Forests to be thinned at Belwood Lake Conservation Area: sections of Belwood Conservation Lake Area park trails to be closed with occasional access via Elora Cataract Trailway
The Grand River Conservation Authority (GRCA) will be temporarily closing sections of its recreational trails at Belwood Lake Conservation Area in order to complete forestry operations. Crews will be thinning the forest plantations in the area immediately west of Shand Dam and just south of the Elora Cataract Trail, which crosses the dam.
Approximately 20 hectares of forest plantations and sections of the walking trails within this area will be closed for most of December, until the operations are complete. The main entrance to these walking trails will be signed as closed.
In addition, heavy equipment and trucks will be accessing the area along the Elora Cataract Trail and the trail that connects it to the Third Line. While the work is underway, signs will be posted notifying the public, and trail users are asked to obey all signage and use extra caution through the area.

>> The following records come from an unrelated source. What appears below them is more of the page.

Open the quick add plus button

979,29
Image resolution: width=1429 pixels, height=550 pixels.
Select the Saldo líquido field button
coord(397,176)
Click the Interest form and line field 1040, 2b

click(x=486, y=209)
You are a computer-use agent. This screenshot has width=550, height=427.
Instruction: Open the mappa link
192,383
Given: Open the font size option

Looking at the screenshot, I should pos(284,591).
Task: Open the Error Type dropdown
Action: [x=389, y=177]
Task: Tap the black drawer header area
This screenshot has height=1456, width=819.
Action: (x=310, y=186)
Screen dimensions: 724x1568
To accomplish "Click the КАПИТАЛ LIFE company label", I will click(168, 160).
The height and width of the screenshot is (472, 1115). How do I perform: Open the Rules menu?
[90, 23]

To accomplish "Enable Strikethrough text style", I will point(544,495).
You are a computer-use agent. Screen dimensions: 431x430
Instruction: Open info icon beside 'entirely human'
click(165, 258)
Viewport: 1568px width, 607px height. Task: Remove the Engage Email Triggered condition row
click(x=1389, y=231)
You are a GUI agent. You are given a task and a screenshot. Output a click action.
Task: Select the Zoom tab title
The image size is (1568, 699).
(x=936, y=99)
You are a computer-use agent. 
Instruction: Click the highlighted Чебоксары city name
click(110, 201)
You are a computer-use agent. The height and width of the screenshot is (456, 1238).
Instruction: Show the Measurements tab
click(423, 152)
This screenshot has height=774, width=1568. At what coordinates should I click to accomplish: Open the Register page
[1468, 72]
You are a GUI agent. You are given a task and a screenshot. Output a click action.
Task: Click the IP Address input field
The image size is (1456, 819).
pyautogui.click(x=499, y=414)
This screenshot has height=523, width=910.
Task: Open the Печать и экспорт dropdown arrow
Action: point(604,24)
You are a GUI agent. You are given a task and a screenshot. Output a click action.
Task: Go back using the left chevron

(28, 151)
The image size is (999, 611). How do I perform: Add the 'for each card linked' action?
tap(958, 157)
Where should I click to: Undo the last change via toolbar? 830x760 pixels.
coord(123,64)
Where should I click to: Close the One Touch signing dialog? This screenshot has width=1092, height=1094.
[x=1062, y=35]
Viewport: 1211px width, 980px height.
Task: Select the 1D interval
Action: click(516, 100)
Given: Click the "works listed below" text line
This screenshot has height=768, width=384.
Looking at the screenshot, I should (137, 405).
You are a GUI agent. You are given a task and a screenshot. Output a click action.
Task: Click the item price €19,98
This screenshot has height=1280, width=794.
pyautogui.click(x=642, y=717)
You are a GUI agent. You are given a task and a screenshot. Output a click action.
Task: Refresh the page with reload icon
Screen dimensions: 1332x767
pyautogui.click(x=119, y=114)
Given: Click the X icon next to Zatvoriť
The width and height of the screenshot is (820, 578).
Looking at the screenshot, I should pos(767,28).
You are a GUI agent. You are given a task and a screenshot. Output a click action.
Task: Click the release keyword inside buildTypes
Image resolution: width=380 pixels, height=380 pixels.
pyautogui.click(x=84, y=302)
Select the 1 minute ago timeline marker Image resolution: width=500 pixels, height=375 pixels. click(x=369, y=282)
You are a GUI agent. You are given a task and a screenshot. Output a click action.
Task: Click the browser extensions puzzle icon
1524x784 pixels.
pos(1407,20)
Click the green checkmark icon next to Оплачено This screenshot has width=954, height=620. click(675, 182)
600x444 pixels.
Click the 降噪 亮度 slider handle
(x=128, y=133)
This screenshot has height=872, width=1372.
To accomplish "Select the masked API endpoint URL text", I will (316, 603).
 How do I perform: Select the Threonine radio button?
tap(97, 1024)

The work is part of the GRCA’s long term management program to convert conifer plantations to more natural forest lands. A plantation contractor will be harvesting trees marked for removal in order to improve forest health and create more varied habitats that support a greater mixture of plant, animal and bird species. Thinning is scheduled at this time of year to avoid disrupting the spring and summer nesting seasons.
These are routine, scheduled thinnings done periodically to give growing space to the healthiest trees, allow for hardwoods to seed naturally and to improve the general health and condition of the plantation.
The contractor will remove most of the felled trees from the forests, and trails will be cleared of debris wherever possible. In parts of the woodlots, some branches and other small pieces will be left on the forest floor where they will decompose and replenish the soil.
All work will be done in accordance with sustainable forest management guidelines in the GRCA’s Watershed Forest Plan.